Se si pensa alle tante mode che ad ogni stagione cambiano fornendoci uno sguardo sul futuro o quanto meno su ciò che indosseremo andandogli incontro, il dubbio su cosa saremo costretti a riporre in fondo all’armadio sorge spontaneo. Ci sono però icone senza tempo che nonostante le varie modifiche e le tendenze del momento restano comunque una certezza. Stiamo parlando degli accessori, insostituibili e tanto amati dalle donne e, nel caso degli occhiali da sole, anche dagli uomini.
Che siano grandi o piccoli, scuri o multicolor, gli occhiali da sole sono sia uno strumento pratico ed indispensabile per proteggersi dai raggi ultravioletti del sole che un accessorio di moda, sempre più spesso portato anche con scarsa presenza di luce, quasi fosse una sottile maschera da indossare per celare lo sguardo o, più semplicemente, per isolarsi in qualche modo dall’ambiente circostante. Che si tratti di un oggetto utile, o per sentirsi più alla moda, il loro utilizzo è ormai talmente conclamato che è possibile trovare gli occhiali da sole online, acquistabili in pochi secondi.
La storia degli occhiali da sole
La verità è che dietro il loro aspetto quasi ludico si celano secoli di storia. I primi occhiali da sole, infatti, fecero la loro comparsa in epoche assolutamente non sospette, quando cioè ancora nella preistoria, venivano utilizzati in una versione molto arcaica per proteggere gli occhi dai raggi del sole. Intorno al 1300 i cinesi iniziarono ad utilizzarli per lo stesso scopo creando seppur lontanamente una prima forma di occhiali, simile a quella con cui li identifichiamo oggi. Gli stessi venivano utilizzati anche in tribunale per nascondere lo sguardo dei giudici durante gli interrogatori.
I primi occhiali da sole in grado di proteggere dai raggi UV furono realizzati nel 700 a Murano e venivano utilizzati per proteggere la vista dal riverbero dato dalla luce sull’acqua della laguna.

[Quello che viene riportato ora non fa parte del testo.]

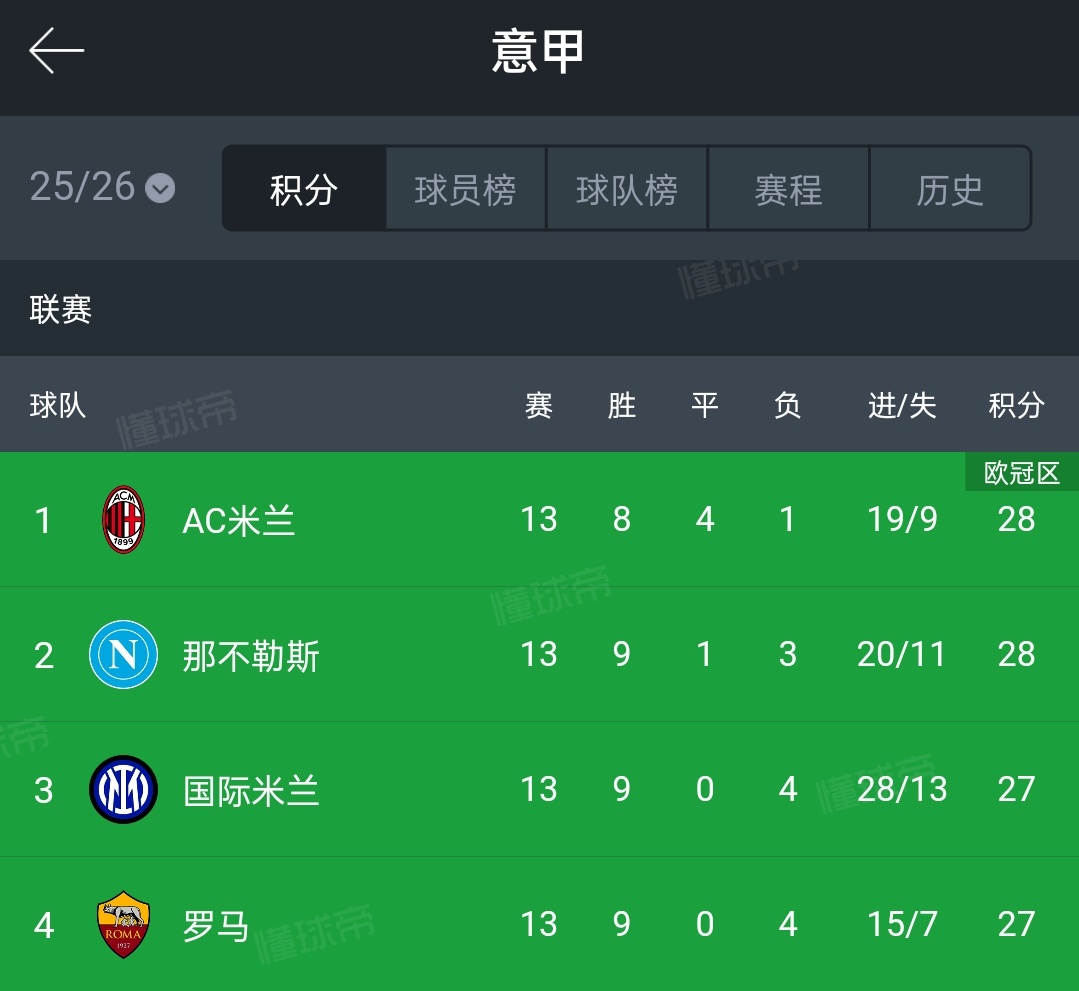Open the Roma club crest
1079x991 pixels.
(x=123, y=924)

Se fino ad allora, si trattava solo di un ingegnoso rimedio per salvaguardare la salute degli occhi, nel 1929 Sam Foster, fondatore dell’omonima società, iniziò a realizzare e vendere i propri occhiali da sole, guadagnandosi una piccola nicchia di mercato.
Nel 1930, l’Us Army Air Corps commissionò ai futuri creatori della Ray-Ban, allora conosciuto come Bausch & Lomb B&L, la realizzazione di uno speciale tipo di occhiali in grado di proteggere i piloti di aerei dal pericolo di abbagliamento. Un lavoro che portò alla nascita delle lenti verde scuro polarizzate ottenute, grazie anche all’acquisizione della licenza dei filtri Polaroid, da una tinta in grado di assorbire il giallo della luce. Nel 1937 apparvero così i primi Ray-Ban della storia. Un modello chiamato Aviator e caratterizzato da una montatura grande abbastanza da coprire gli occhi e da permettere al contempo di vedere bene il cruscotto di comando presente sugli aerei.
Un debutto che negli anni cinquanta ebbe finalmente il suo primo boom di vendite, concretizzando la vera e propria nascita dell’oggetto cool che oggi identifichiamo tutti con l’occhiale da sole. Un accessorio indispensabile ed in grado di unire praticità ed estetica, salvaguardando la vista e proteggendo al contempo lo sguardo, donando a chi li indossa un aspetto mai trascurato e sempre alla moda.